A Conservative motion calling on the government not to neglect patients' interests to save money in the short term has been defeated by MPs.
Tories say NHS trusts are heading towards a £1bn deficit
Shadow health secretary Andrew Lansley said trusts had a combined deficit of £630 million last year and were heading towards £1bn this year.
But Health Secretary Patricia Hewitt said only a "relatively small minority" were in the red.
The motion was rejected by 312 votes to 231 - a majority of 81.
Mr Lansley said 90 community hospitals were at risk of closure because of the deficits, jobs were being left unfilled and some trusts were considering redundancies.
Ministers had promised there would be 7,000 extra NHS beds by 2004, he added.
Mr Lansley said: "But in the five years since the publication of the plan instead of 7,000 more hospital beds, there will be 7,000 fewer beds.
"Five years ago we had 186,000 beds in the NHS and 159,000 administrators.
"By the end of this year we will have fewer than 180,000 NHS beds, yet more than 211,000 administrators."
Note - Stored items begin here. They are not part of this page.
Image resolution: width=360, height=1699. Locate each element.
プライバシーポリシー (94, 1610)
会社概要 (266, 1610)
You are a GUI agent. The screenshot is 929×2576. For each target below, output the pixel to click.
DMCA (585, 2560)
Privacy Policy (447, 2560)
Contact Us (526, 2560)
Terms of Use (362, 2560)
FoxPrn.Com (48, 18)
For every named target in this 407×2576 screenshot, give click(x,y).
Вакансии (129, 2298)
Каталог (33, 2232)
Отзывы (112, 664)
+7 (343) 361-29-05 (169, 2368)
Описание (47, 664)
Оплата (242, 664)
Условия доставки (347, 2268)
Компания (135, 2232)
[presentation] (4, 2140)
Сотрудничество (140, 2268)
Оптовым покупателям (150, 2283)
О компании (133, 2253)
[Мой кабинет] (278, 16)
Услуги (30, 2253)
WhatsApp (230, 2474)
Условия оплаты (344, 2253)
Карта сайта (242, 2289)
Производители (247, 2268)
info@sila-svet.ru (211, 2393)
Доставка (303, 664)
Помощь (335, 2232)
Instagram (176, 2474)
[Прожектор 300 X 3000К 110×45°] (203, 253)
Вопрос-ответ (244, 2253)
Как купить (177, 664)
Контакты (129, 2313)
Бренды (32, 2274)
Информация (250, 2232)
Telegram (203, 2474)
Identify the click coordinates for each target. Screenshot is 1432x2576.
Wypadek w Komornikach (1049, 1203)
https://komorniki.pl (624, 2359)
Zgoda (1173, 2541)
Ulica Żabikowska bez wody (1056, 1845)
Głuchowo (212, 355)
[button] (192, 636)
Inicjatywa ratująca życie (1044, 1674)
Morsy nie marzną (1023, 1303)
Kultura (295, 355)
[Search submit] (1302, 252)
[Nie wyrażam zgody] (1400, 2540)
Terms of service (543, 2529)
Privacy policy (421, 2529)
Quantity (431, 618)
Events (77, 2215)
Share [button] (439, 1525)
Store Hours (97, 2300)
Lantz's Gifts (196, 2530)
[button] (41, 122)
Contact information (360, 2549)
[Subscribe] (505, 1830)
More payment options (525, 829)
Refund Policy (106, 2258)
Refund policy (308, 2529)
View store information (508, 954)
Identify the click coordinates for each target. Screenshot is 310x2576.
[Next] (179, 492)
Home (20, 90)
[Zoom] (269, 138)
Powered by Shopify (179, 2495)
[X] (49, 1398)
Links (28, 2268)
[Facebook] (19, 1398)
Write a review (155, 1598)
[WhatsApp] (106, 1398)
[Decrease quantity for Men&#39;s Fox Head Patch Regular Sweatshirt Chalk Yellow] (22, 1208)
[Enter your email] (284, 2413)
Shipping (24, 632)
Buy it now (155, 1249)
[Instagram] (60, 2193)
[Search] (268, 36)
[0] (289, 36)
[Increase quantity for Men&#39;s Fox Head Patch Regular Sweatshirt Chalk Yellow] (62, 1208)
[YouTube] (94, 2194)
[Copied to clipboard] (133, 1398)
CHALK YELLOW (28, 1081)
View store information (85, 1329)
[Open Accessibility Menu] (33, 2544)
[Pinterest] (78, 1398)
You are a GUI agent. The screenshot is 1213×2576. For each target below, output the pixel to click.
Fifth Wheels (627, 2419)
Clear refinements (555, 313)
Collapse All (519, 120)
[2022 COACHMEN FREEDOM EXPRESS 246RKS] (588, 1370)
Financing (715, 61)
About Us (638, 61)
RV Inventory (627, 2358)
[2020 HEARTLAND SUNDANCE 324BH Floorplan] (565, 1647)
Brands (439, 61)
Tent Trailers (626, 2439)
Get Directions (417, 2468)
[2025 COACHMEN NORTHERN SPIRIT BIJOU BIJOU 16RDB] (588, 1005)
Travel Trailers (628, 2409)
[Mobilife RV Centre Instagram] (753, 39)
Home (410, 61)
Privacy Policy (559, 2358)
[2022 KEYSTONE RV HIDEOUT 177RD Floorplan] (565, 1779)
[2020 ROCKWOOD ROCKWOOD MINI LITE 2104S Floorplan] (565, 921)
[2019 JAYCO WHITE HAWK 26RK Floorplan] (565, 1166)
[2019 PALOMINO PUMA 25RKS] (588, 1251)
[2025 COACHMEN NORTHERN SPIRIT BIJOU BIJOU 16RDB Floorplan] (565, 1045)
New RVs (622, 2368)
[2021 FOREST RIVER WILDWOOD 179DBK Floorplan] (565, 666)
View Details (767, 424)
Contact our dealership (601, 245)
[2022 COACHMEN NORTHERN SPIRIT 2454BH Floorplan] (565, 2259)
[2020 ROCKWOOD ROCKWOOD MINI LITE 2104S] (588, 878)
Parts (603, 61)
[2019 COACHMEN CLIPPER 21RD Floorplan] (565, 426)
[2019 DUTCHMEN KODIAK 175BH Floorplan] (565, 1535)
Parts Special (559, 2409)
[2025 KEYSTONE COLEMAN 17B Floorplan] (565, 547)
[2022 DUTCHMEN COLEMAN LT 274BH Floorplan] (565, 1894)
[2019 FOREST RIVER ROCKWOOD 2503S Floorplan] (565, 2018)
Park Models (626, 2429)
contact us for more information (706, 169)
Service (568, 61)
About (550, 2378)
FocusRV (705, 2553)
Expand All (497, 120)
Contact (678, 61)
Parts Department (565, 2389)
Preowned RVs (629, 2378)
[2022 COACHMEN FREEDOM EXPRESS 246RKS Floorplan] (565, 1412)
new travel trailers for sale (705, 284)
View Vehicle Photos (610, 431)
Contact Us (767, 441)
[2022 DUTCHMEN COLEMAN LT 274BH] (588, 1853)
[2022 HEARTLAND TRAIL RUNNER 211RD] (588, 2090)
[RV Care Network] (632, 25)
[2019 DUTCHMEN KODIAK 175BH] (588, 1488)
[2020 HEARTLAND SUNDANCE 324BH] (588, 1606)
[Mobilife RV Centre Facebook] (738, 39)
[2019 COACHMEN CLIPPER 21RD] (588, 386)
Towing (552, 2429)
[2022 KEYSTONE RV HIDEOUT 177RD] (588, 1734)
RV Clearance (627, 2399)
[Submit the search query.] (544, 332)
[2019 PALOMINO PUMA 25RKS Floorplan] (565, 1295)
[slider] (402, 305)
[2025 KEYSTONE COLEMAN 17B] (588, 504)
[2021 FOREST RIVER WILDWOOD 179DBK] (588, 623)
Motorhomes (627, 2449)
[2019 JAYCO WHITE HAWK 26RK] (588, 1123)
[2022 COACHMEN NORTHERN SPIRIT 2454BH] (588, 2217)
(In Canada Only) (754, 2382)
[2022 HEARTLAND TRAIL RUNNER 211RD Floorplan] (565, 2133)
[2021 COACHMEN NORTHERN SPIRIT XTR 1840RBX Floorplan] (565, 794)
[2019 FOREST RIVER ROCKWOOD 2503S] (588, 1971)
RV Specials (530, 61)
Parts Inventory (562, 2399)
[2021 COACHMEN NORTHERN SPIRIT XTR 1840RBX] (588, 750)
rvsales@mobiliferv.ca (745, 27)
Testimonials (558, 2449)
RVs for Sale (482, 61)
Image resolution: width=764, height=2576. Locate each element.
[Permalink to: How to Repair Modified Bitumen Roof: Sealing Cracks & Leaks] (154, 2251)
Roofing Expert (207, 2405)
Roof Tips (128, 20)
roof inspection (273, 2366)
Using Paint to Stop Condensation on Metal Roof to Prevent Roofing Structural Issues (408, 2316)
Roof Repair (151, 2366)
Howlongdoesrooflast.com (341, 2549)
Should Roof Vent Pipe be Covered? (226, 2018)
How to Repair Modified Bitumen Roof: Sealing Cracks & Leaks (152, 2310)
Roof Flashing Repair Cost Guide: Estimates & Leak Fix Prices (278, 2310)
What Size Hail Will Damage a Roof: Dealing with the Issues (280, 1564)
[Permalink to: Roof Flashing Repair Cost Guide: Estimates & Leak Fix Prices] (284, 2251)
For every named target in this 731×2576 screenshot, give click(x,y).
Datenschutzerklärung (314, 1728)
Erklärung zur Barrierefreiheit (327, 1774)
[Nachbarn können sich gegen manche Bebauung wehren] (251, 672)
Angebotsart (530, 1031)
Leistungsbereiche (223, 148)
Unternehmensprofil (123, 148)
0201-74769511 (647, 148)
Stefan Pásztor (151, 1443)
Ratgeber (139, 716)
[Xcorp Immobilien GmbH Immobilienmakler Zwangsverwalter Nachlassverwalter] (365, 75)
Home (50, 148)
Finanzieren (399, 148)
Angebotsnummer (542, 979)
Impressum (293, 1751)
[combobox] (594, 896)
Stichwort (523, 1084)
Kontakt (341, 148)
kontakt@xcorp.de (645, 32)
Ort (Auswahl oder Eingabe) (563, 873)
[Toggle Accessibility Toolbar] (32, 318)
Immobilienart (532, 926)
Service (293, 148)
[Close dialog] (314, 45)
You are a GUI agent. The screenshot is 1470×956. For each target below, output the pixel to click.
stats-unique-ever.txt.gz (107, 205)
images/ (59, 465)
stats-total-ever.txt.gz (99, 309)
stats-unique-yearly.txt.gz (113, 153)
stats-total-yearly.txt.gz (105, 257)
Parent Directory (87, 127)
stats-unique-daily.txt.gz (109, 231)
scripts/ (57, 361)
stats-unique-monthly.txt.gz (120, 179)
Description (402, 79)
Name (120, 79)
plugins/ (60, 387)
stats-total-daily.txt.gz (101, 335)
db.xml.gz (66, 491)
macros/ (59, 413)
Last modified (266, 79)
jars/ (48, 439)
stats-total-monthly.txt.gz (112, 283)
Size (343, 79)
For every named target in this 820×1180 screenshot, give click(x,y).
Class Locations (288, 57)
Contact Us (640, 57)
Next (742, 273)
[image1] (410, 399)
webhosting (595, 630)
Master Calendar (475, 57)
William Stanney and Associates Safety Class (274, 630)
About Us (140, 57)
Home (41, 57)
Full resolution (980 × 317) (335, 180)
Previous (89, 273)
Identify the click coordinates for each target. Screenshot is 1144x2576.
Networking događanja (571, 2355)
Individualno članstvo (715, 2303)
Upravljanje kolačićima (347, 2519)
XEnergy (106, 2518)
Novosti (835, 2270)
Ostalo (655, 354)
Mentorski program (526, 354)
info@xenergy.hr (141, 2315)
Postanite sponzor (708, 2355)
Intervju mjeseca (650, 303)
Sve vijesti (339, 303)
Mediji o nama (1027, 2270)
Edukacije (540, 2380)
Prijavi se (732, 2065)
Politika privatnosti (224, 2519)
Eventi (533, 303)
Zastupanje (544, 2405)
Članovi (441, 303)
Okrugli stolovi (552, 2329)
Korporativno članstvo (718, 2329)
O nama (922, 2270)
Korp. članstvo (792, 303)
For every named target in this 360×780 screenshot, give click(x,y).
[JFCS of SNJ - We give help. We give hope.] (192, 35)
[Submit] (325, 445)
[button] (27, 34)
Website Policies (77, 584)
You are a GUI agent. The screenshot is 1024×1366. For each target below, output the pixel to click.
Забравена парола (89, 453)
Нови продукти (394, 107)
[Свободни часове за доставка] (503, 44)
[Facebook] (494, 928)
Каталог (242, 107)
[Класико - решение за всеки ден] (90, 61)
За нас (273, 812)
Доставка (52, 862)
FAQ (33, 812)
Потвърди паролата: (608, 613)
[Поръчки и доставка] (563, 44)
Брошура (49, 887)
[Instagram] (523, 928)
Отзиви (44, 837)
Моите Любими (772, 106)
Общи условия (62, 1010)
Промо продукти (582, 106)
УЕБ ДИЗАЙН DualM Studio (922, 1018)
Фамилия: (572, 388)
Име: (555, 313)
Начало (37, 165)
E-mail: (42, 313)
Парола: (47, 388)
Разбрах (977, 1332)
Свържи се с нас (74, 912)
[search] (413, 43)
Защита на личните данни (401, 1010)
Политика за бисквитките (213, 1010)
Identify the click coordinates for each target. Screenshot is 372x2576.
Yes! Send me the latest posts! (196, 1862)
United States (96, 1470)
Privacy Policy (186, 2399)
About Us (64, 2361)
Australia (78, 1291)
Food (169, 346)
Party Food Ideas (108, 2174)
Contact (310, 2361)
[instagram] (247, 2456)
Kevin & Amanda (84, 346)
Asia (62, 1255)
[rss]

Ms Hewitt said: "We are taking the steps needed to reduce the overall deficit this year and ensure that at the end of next financial year the NHS is, again, in balance."
She told Mr Lansley: "You have painted a pretty lurid picture of an NHS in crisis.
"The reality is that the vast majority of NHS hospitals and other organisations are cutting waiting times, improving services, treating more patients and living within their means."
Sandra Gidley, for the Liberal Democrats, said her party would be supporting the Tory motion.
She added: "Despite record levels of investment, many local health services are lurching from crisis to crisis - a bit like a drunk on a Saturday night grabbing at anything in an attempt to stay upright or afloat."
Ms Gidley noted that 12 NHS trusts had reported a deficit of over £5m in 2003-04.
A government amendment to the Tory motion, welcoming its "record levels of investment" in the NHS, was approved without a vote.